**Exercise requirements:** Output only the stretch of the listing that starts at the line containing "Task: Click the orange" and ends at the line containing "Click the zoom in plus icon", reproduced exactly with both ends.

————

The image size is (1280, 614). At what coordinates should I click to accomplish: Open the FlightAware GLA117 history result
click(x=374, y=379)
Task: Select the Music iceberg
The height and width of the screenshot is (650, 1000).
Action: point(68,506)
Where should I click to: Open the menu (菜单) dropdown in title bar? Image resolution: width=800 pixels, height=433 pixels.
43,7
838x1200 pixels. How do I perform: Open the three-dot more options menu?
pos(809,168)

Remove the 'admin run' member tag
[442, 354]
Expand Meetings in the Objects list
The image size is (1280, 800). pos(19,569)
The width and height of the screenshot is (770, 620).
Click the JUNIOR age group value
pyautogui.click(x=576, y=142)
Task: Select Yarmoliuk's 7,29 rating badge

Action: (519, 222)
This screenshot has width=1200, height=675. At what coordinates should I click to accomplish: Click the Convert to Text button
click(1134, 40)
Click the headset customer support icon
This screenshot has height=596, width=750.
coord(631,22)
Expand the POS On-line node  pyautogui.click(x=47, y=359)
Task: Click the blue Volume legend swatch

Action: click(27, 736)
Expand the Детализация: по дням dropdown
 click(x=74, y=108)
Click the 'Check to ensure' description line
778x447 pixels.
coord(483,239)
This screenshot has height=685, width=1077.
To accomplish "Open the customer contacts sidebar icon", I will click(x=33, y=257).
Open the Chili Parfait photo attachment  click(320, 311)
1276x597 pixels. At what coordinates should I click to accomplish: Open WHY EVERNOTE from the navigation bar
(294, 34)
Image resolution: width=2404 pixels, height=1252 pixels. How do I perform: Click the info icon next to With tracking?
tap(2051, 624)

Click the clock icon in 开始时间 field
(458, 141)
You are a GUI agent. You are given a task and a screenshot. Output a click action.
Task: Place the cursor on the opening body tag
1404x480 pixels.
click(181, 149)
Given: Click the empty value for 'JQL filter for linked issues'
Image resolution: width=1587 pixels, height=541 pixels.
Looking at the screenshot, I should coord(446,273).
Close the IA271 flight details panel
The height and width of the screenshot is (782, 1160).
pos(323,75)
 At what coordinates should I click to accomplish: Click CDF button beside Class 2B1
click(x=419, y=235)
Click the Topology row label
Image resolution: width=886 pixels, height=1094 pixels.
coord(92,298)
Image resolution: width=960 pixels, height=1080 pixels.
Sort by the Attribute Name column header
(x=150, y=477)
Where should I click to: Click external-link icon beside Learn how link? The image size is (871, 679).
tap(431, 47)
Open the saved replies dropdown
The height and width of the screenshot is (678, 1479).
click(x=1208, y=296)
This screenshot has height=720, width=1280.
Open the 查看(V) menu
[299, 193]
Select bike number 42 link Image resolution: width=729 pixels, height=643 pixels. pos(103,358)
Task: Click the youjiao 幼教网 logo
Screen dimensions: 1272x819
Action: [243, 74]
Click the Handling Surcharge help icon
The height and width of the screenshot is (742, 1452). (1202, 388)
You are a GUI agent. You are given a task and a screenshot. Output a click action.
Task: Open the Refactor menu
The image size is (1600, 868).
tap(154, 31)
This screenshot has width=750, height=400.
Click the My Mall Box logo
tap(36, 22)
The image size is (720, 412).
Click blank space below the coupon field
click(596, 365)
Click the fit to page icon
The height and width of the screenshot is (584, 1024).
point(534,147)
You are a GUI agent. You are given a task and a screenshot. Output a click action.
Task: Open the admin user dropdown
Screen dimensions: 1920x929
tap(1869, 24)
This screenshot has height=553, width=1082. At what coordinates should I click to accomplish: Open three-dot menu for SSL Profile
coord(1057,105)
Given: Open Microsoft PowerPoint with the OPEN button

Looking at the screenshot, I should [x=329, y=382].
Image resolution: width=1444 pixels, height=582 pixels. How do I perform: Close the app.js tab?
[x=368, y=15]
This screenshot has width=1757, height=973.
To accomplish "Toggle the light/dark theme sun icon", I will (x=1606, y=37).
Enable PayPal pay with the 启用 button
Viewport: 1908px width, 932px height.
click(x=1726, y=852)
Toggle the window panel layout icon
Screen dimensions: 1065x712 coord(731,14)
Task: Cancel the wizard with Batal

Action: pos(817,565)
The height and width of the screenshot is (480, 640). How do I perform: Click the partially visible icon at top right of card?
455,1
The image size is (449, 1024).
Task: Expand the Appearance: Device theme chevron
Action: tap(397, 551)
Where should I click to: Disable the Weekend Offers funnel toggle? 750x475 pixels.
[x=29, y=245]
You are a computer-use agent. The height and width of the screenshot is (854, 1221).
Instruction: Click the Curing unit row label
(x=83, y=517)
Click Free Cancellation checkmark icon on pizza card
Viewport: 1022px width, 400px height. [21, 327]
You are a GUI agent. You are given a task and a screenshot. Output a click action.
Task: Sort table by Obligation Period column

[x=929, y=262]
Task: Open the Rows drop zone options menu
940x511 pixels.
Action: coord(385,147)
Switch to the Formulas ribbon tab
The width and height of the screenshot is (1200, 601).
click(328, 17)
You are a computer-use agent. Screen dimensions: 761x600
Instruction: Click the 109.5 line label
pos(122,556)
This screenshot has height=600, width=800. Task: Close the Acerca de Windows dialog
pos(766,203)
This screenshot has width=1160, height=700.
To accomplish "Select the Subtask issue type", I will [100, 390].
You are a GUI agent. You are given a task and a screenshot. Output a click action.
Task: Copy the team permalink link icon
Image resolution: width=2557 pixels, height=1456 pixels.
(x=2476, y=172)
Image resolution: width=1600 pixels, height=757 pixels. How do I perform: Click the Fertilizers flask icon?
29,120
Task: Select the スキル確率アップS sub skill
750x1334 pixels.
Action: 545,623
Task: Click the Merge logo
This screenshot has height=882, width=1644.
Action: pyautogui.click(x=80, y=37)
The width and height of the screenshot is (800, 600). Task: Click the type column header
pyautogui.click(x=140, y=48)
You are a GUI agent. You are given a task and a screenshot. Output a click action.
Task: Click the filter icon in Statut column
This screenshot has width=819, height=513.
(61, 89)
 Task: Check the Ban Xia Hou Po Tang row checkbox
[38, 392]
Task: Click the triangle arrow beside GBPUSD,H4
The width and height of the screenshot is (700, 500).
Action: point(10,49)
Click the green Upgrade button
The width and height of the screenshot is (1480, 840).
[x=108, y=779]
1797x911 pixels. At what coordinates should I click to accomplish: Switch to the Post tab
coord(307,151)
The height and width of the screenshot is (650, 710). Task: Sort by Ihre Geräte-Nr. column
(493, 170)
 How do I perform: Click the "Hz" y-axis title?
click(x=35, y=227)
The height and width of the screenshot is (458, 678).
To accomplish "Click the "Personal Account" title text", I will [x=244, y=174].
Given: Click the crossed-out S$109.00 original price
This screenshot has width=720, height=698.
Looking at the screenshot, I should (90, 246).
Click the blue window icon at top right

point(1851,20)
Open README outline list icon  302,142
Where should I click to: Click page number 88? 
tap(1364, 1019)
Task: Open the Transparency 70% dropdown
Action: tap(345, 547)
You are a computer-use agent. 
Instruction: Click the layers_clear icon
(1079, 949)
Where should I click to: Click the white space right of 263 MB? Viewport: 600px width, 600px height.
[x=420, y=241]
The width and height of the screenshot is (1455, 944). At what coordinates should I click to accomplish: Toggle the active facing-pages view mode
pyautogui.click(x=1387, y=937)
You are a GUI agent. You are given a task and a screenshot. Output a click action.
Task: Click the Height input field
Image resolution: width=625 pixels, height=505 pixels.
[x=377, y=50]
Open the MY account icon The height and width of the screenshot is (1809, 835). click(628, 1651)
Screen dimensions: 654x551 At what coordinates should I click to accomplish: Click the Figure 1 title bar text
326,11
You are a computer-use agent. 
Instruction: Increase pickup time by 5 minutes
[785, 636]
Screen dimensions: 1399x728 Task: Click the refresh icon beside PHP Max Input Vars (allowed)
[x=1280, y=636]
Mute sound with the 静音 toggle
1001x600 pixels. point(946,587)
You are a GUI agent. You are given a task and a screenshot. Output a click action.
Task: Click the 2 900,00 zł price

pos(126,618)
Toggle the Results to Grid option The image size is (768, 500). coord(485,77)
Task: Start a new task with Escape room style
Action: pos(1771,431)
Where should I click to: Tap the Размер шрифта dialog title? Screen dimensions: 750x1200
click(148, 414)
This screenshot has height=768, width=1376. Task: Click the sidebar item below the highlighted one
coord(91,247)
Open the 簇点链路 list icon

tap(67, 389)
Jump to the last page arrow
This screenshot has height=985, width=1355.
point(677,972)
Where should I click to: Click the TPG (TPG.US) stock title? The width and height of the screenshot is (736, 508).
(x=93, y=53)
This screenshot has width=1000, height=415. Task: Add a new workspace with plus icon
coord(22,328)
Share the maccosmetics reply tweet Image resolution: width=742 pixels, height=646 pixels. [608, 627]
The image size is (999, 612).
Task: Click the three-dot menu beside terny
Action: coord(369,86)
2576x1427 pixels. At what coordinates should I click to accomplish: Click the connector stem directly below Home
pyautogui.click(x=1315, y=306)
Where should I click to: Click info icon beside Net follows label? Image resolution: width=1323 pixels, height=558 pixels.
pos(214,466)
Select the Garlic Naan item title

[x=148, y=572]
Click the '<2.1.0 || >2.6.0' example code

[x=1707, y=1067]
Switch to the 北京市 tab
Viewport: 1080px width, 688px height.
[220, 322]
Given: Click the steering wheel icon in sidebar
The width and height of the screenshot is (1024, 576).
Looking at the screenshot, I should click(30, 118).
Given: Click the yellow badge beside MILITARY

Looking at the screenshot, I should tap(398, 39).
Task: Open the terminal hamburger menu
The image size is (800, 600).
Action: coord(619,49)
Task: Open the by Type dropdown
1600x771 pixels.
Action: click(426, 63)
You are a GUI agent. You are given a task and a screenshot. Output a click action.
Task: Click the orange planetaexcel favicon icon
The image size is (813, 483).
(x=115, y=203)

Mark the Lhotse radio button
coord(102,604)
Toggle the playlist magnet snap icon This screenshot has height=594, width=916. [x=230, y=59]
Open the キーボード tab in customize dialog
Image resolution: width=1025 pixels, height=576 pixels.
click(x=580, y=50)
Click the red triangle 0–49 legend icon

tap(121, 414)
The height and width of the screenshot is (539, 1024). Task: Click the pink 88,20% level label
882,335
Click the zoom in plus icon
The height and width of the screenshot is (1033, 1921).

————

**Solved problem:**
Task: Click the orange planetaexcel favicon icon
The image size is (813, 483).
(x=115, y=203)

Mark the Lhotse radio button
coord(102,604)
Toggle the playlist magnet snap icon This screenshot has height=594, width=916. [x=230, y=59]
Open the キーボード tab in customize dialog
Image resolution: width=1025 pixels, height=576 pixels.
click(x=580, y=50)
Click the red triangle 0–49 legend icon

tap(121, 414)
The height and width of the screenshot is (539, 1024). Task: Click the pink 88,20% level label
882,335
Click the zoom in plus icon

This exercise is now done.